Stored data
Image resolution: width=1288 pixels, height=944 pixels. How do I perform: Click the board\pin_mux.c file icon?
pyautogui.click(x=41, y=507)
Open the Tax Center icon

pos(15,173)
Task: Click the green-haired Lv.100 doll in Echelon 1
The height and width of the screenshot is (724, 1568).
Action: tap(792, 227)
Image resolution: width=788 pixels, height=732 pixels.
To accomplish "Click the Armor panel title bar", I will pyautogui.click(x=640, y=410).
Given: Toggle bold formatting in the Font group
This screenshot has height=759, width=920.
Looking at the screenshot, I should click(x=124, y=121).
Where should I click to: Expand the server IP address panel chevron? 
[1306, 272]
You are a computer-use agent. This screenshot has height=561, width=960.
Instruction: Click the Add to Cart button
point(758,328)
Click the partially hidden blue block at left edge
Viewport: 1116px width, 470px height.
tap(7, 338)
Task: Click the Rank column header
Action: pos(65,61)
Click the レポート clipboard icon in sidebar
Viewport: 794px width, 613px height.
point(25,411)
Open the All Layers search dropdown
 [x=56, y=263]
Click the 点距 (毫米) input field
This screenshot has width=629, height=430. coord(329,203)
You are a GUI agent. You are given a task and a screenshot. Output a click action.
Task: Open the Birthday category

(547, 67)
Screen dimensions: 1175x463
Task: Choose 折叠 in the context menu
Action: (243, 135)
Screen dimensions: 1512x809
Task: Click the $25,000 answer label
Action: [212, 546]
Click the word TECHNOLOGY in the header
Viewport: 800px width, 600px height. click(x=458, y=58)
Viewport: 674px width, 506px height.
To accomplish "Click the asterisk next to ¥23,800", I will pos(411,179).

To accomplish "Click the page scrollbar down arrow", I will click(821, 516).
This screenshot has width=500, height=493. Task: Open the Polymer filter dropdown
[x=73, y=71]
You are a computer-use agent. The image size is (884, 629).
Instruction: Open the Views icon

Exercise goal
Lines from the one holding "Viewport: 674px width, 506px height." through the last line of the material are to be repeated exactly; no other lines belong in the answer.

Solution to the exercise
Viewport: 674px width, 506px height.
To accomplish "Click the asterisk next to ¥23,800", I will pos(411,179).

To accomplish "Click the page scrollbar down arrow", I will click(821, 516).
This screenshot has width=500, height=493. Task: Open the Polymer filter dropdown
[x=73, y=71]
You are a computer-use agent. The image size is (884, 629).
Instruction: Open the Views icon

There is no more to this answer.